2. Related Background Art
In recent communication systems, communication has come to be carried out by recognizing communication status by gathering information on signals received by a terminal that has received a signal, analyzing the recognized communication status, and using signal transmission parameters that enable the attaining of communication quality (prescribed quality of a communication rate or error rate and the like) that is convenient for or desired by the terminal based on the results of that analysis. Moreover, studies have been conducted on environment recognition communication systems that carry out such communication particularly in the field of wireless communication. In addition, in environment recognition communication systems, gathering of information based on signal demodulation is considered to be typical for recognizing communication status at a terminal.
However, in the case of carrying out communication within the same area in which a plurality of systems is present having different communication methods, since signals cannot be mutually demodulated, although it is possible to recognize the state of “a signal being present” when a signal has been received, there is the problem of being unable to gather any information beyond that.

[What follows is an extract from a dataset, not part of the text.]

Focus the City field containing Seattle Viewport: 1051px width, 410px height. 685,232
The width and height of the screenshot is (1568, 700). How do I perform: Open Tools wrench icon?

In contrast, techniques have been attracting attention that focus on signal statistics and gather information on received signals by calculating statistics. Among these techniques, studies have been conducted in particular on second-order cyclostationarity, which has fewer arithmetic operations. Second-order cyclostationarity refers to statistics that generate different characteristics for signals having different parameters, and the use thereof makes it possible to easily identify a plurality of signals having different communication methods. Thus, in the case of carrying out communication within the same area where a plurality of systems having different communication methods is present, in addition to information in the form of “a signal is present”, information as to “which signal belonging to which system” can also be obtained when a signal has been received. However, even if this technique is used, there was still the problem of the amount of information obtained being extremely small and being inadequate for recognizing communication status.
Therefore, a technique has been studied that enables communication equipment to artificially induce a signal that generates characteristics of second-order cyclostationarity, and transmit a larger amount of information by means of artificially induced statistics. With regard thereto, reference may be made to, for example, U.S. Patent Publication No. 2008-0026704 (to be referred to as Reference 1) and P. D. Sutton, K. E. Nolan and L. E. Doyle, “Cyclostationary Signatures in Practical Cognitive Radio Applications”, IEEE Journal on Selected Areas in Communications (JSAC), Vol. 26, no. 1, pp. 13-24, 2008 (to be referred to as Reference 2).
In Reference 1, a signal generation method is disclosed that imparts an ID to a wireless signal based on statistics. Paragraphs 64 to 73 of the specification of Reference 1 disclose a first wireless signal generation method that induces characteristics of cyclostationarity in a multi-carrier system by transmitting the same symbol for a plurality of prescribed subcarriers. In addition, paragraph 70 discloses a second wireless signal generation method that uses discrete sine wave symbols as transmitted symbols for a plurality of prescribed subcarriers. Moreover, paragraph 61 discloses a third wireless signal generation method that transmits duplicates of transmission data signals at different frequencies on a frequency axis. In Reference 2, a wireless signal generation method is disclosed that induces characteristics of cyclostationarity by duplicating data transmitted by a portion of subcarriers when using an Orthogonal Frequency Division Multiplexing (OFDM) system, and generating transmission signals by controlling input to inverse Fourier transform so that the same data is transmitted by other subcarriers as well.
The first wireless signal generation method in Reference 1 and the wireless signal generation method of Reference 2 generate signals having characteristics of cyclostationarity corresponding to a prescribed number of remote subcarriers by unifying the transmission signal of a certain subcarrier with signals transmitted by the prescribed number of remote subcarriers from that subcarrier. However, according to these inventions, since the types of cyclostationarity characteristics that can be induced is limited by the total number of subcarriers, there was the problem of it being difficult to transmit numerous types of information using characteristics of cyclostationarity.
In addition, in the second wireless signal generation method of Reference 1, since the transmission of discrete sine wave symbols is an element of this method, data cannot be transmitted by subcarriers used to induce cyclostationarity, thereby resulting in the problem of a large overhead relative to all signals.
Moreover, in the third wireless signal generation method of Reference 1, although transmission signals are duplicated and frequency-shifted signals are transmitted simultaneous to those transmission signals, in the case the transmission signals are generated by a signal generation method that uses inverse Fourier transform such as OFDM signals, orthogonality between subcarriers cannot be secured due to the frequency shift, thereby resulting in the problem of the potential for deterioration of demodulation performance on the reception side.